Embar(o)quement immédiat avec Les Fous Divertissants
Le programme met à l’honneur les compositeurs baroques Marc-Antoine Charpentier et Guillaume Bouzignac, mêlant spiritualité profonde et drame théâtral. Le concert dirigé par Mathilde Piganeau au clavier s’articule ainsi autour de la passion, dans un lyrisme décuplé par la singularité du lieu où il s’exprime : la rotonde intimiste du Château de l’Hermitage. Une passion double, qui se détache en deux parties car, comme l’explique la directrice artistique, la passion c’est “l’horreur, la cruauté, tout ce qu’il y a de pire sur Terre”, mais c’est aussi “se transcender vers l’amour du Ciel”. C’est pourtant dans un ordre inverse (du Ciel en passant par la Terre mais jusqu’aux Enfers) que se déroule ce parcours artistique, fort heureusement guidé par Yannick Lemaire (directeur artistique du festival) qui éclaire le public en lui donnant explications et contextualisation -pour ce concert comme pour les autres.
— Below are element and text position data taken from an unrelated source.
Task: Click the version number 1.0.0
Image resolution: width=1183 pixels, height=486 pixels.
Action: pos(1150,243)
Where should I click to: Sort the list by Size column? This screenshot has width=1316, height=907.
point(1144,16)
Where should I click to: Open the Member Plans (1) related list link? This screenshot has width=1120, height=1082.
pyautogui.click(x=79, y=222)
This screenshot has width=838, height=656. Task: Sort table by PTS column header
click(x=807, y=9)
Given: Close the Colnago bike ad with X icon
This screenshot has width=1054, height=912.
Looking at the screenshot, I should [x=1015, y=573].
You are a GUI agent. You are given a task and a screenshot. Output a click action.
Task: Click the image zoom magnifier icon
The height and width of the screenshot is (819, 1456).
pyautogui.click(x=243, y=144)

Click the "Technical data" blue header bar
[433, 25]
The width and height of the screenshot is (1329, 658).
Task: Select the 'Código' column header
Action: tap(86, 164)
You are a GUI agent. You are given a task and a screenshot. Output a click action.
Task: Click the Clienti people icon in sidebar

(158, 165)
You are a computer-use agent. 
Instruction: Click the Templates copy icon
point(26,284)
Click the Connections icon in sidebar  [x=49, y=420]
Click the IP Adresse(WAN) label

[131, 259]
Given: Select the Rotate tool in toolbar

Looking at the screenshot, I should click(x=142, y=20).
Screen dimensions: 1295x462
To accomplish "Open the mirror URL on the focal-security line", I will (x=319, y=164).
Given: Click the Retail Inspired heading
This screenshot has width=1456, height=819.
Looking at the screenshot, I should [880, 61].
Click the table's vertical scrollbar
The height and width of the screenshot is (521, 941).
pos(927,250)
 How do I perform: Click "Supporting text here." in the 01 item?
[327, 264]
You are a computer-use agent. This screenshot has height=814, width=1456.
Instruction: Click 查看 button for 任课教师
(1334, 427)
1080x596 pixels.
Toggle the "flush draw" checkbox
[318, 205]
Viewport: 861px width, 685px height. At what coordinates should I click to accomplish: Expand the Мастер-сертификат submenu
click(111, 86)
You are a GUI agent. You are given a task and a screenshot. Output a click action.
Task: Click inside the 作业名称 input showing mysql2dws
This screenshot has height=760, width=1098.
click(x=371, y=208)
C’est donc avec cette idée de transcendance que la première partie chante (avec l’Ecce festivitas amoris de Bouzignac) la fête et l’amour du Christ, figure intermédiaire entre Ciel et Terre. Si l’ensemble vocal est harmonieux quoique légèrement hésitant au départ, la force des solistes se distingue par la suite dans des duos de Charpentier, tel celui avec Fanny Valentin (haut-dessus à la voix claire) et Cécile Dalmon (bas-dessus d’une douceur perçante dans son incarnation de l’ange Gabriel) ou encore la voix de Cyrille Lerouge (haute-contre haut en couleurs) alliée à celle de François Joron (taille à l’aisance saisissante). Les notes, après avoir roulé sur la coupole de la rotonde, reviennent aux oreilles du public épaté. Les silences abrupts font éclater les reprises, et les instruments accompagnent sobrement les solistes en s’associant avec subtilité à leur voix.
Benoît Descamps dévoile pour sa part une basse solide et assurée qui prend plus de place lors de la deuxième partie. Cette deuxième partie plonge alors en effet dans une obscurité plaintive, malgré laquelle la dynamique Mathilde Piganeau continue de guider l’Ensemble de son regard rassurant. Cette suite, plus sombre, n’en est pas moins spectaculaire. Au contraire, les voix semblent parfois se transformer en cris, précédant les invitations aux pleurs. La puissance des solistes est à son paroxysme lors des protestations du Reniement de Saint Pierre (Charpentier), qu’incarne Cyrille Lerouge, d’une voix riche et généreusement projetée.
Le concert se conclut dans cet élan intense, dénué finalement de toute hésitation dans le plein potentiel de pièces pleinement entonnées et qui ne manquent pas d’étourdir le public fort satisfait.